Re: [RFC] Programming model for io_uring + eBPF

From: Pavel Begunkov <asml.silence@gmail.com>
To: Christian Dietrich <stettberger@dokucode.de>,
	io-uring <io-uring@vger.kernel.org>
Cc: Horst Schirmeier <horst.schirmeier@tu-dortmund.de>,
	"Franz-B. Tuneke" <franz-bernhard.tuneke@tu-dortmund.de>
Subject: Re: [RFC] Programming model for io_uring + eBPF
Date: Fri, 21 May 2021 11:27:22 +0100	[thread overview]
Message-ID: <e11cd3e6-b1be-2098-732a-2987a5a9f842@gmail.com> (raw)
In-Reply-To: <s7bsg2hwitp.fsf@dokucode.de>

On 5/20/21 4:01 PM, Christian Dietrich wrote:
> Pavel Begunkov <asml.silence@gmail.com> [20. May 2021]:
> 
>> atomics/spinlocks scale purely, can be used we would surely prefer to
>> avoid them in hot paths if possible.
> 
> I understand that. Do you consider SQE-Linking part of the hot path or
> is it OK if linking SQE results overhead?
> 
>> E.g., if userspace is single threaded or already finely sync
>> submission/completion, the exactly same algorithm can be implemented
>> without any extra synchronisation there.
> 
> The problem that I see is that eBPF in io_uring breaks this fine
> synchronization as eBPF SQE submission and userspace SQE submission can
> run in parallel.

It definitely won't be a part of ABI, but they actually do serialise
at the moment. But even if not, there are way doing that sync-less
not ctx-wide, but per submitter.

> But going back to my original wish: I wanted to ensure that I can
> serialize eBPF-SQEs such that I'm sure that they do not run in parallel.
> My idea was to use synchronization groups as a generalization of
> SQE linking in order to make it also useful for others (not only for eBPF).
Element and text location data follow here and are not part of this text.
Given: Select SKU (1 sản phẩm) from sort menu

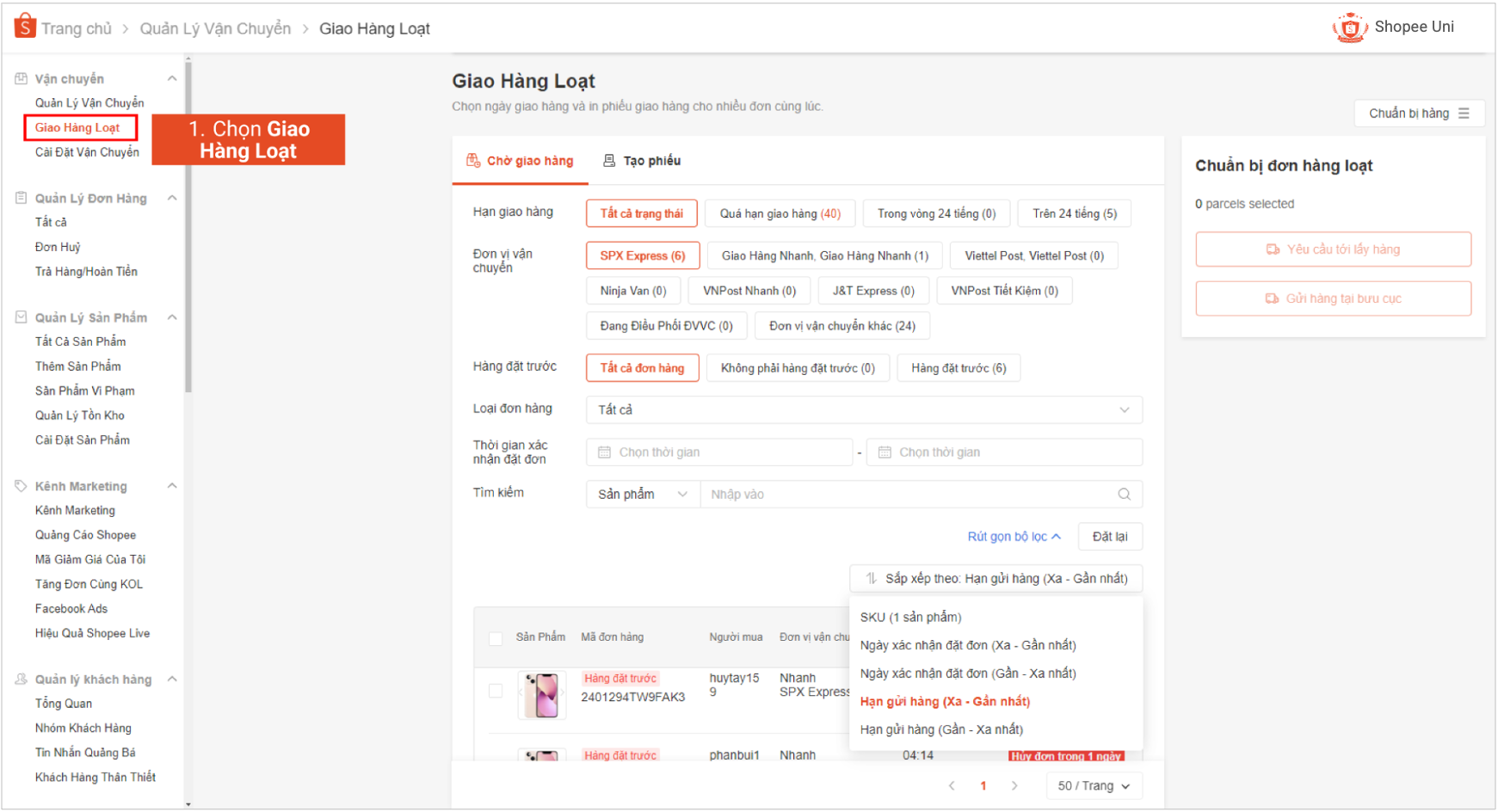Looking at the screenshot, I should click(911, 617).
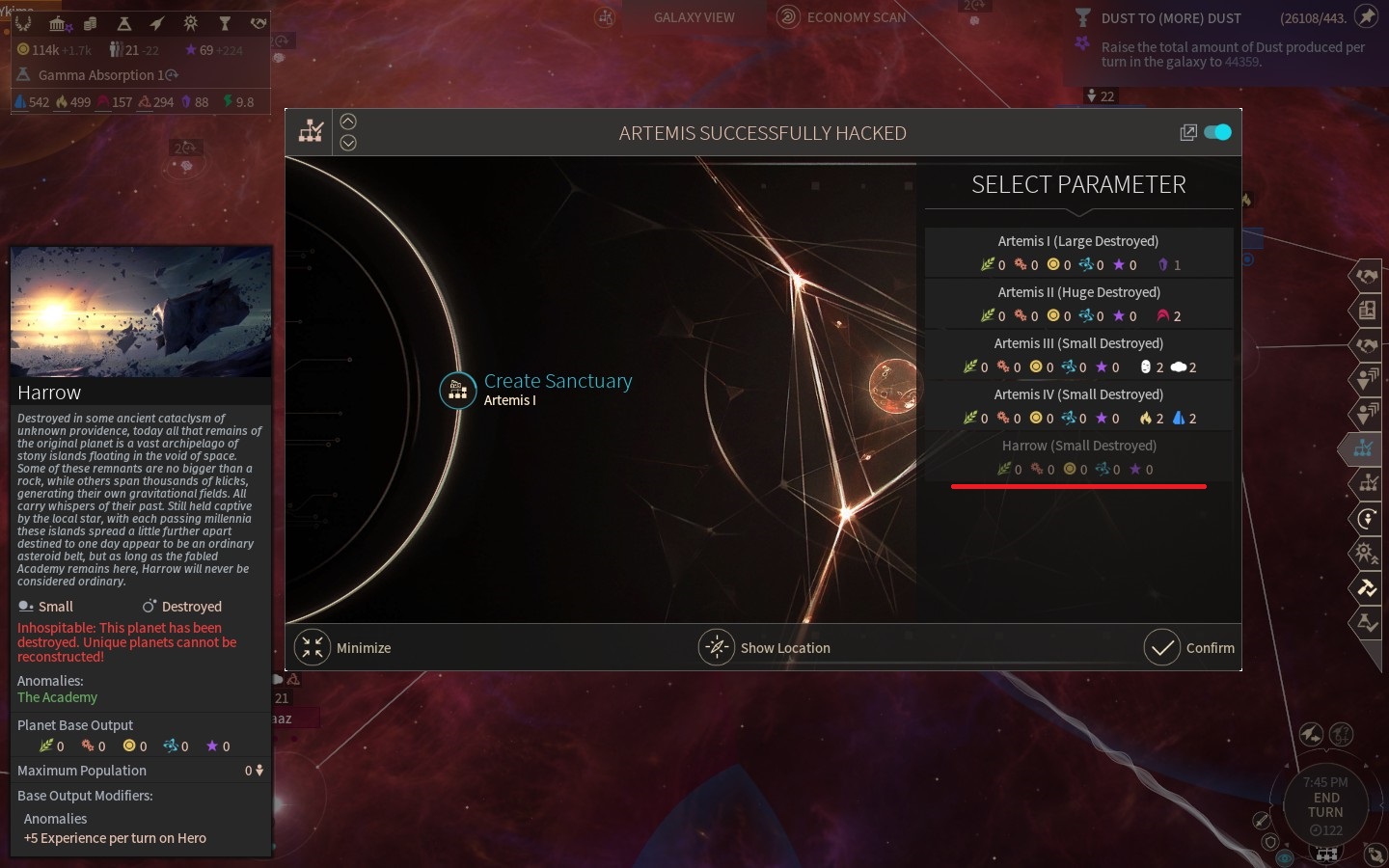Select Artemis I (Large Destroyed) parameter
The height and width of the screenshot is (868, 1389).
tap(1078, 253)
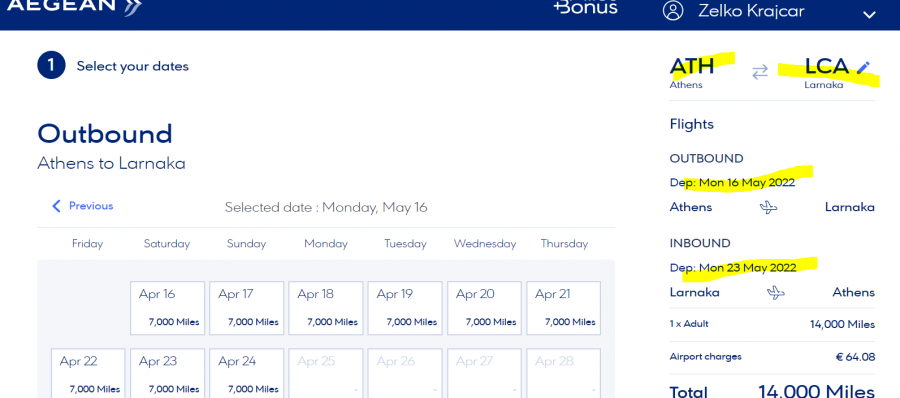Pick Apr 23 Saturday cell
The height and width of the screenshot is (398, 900).
point(168,373)
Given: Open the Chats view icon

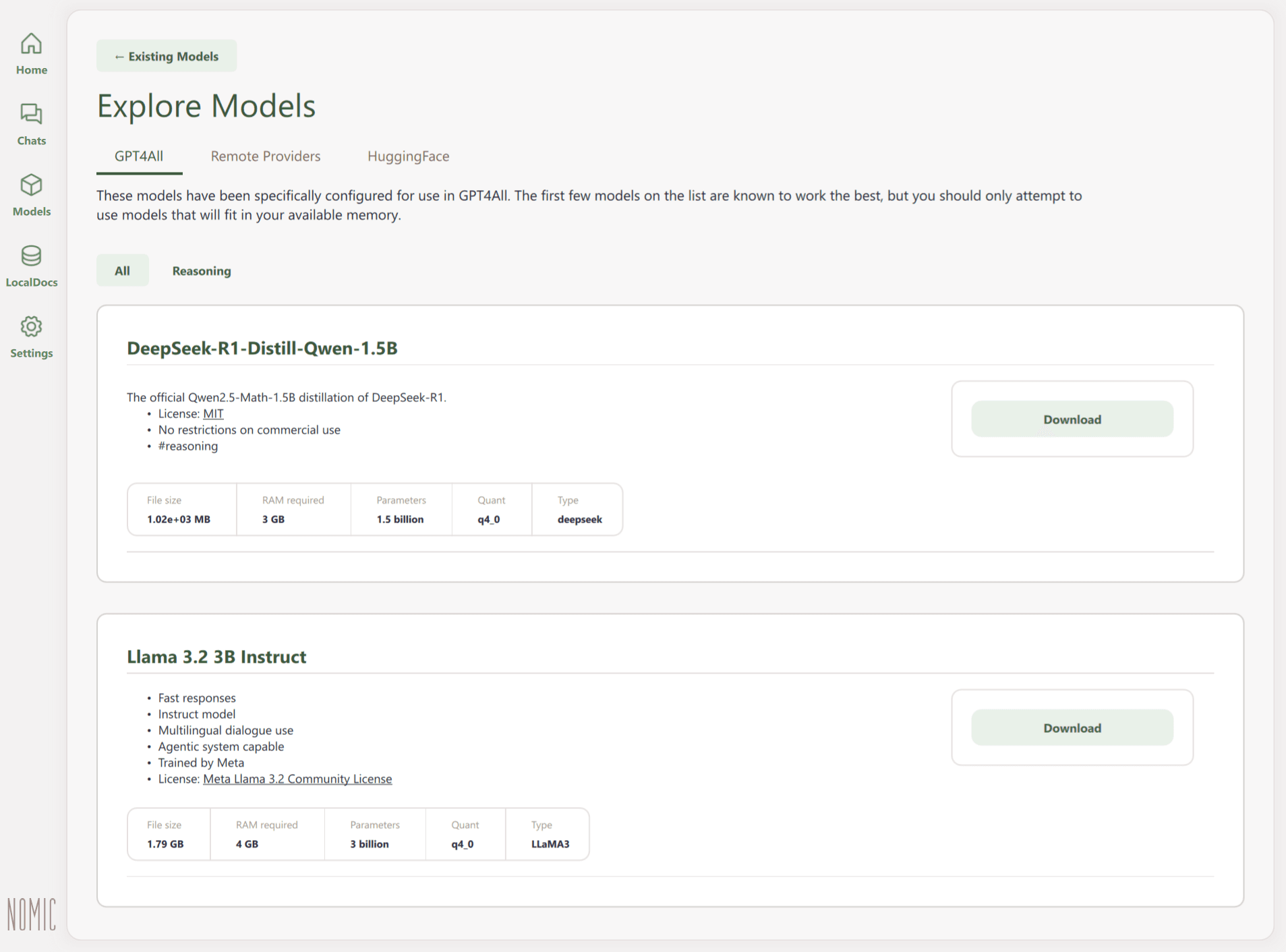Looking at the screenshot, I should pos(31,115).
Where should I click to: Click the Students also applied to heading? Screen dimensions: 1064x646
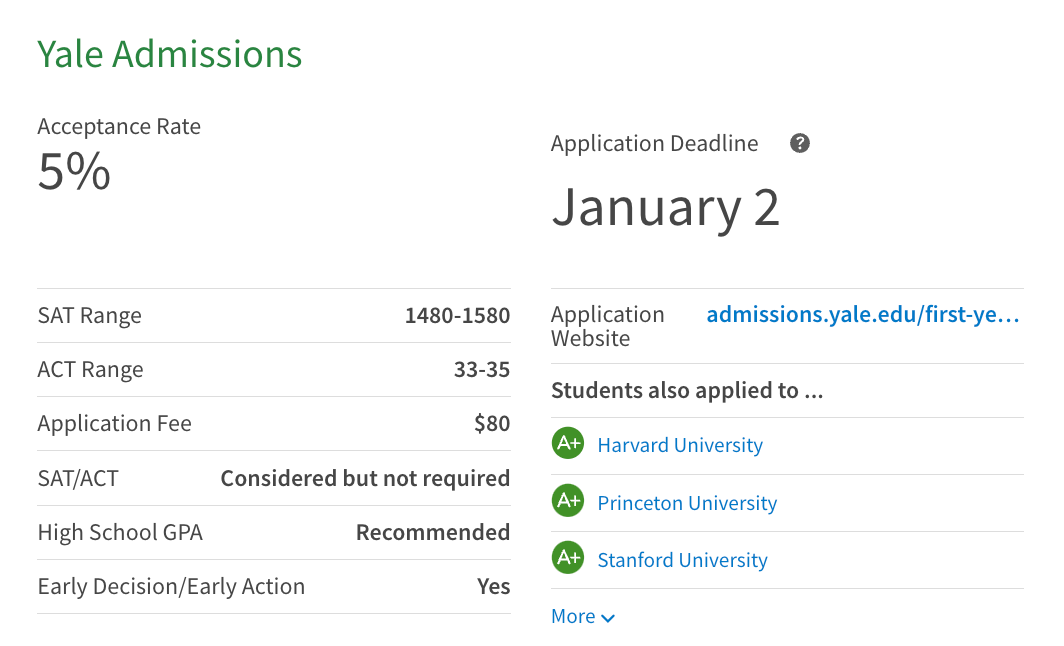(687, 391)
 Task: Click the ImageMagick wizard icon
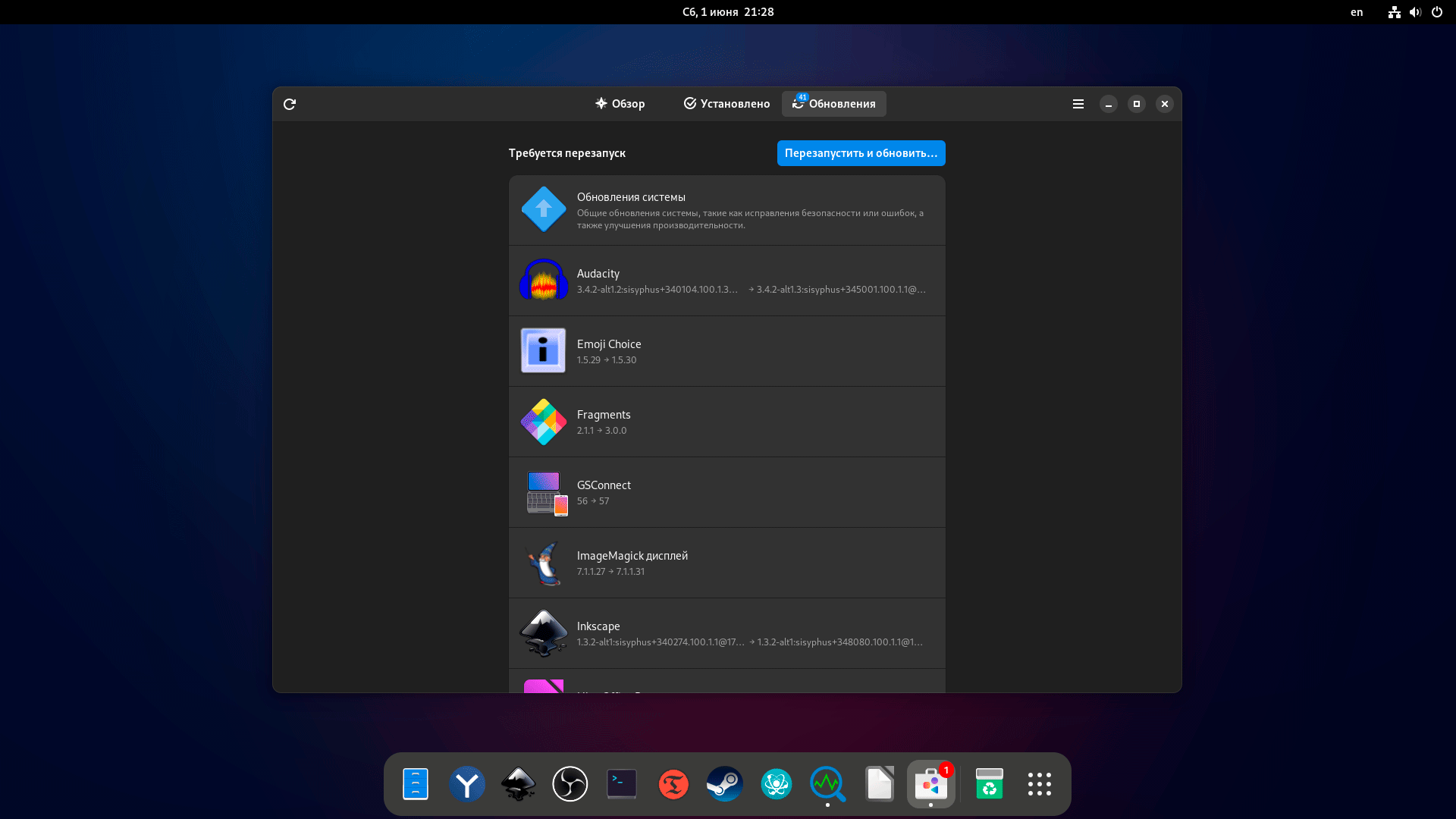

So, let's dissect it a bit more, why do you need serialising as
such? What use case you have in mind, and let's see if it's indeed
can't be implemented efficiently with what we have.

To recap: BPFs don't share SQ with userspace at all, and may have
separate CQs to reap events from. You may post an event and it's
wait synchronised, so may act as a message-based synchronisation,
see test3 in the recently posted v2 for example. I'll also be
adding futex support (bpf + separate requests), it might
play handy for some users.

> My reasoning being not doing this serialization in userspace is that I
> want to use the SQPOLL mode and execute long chains of
> IO/computation-SQEs without leaving the kernelspace.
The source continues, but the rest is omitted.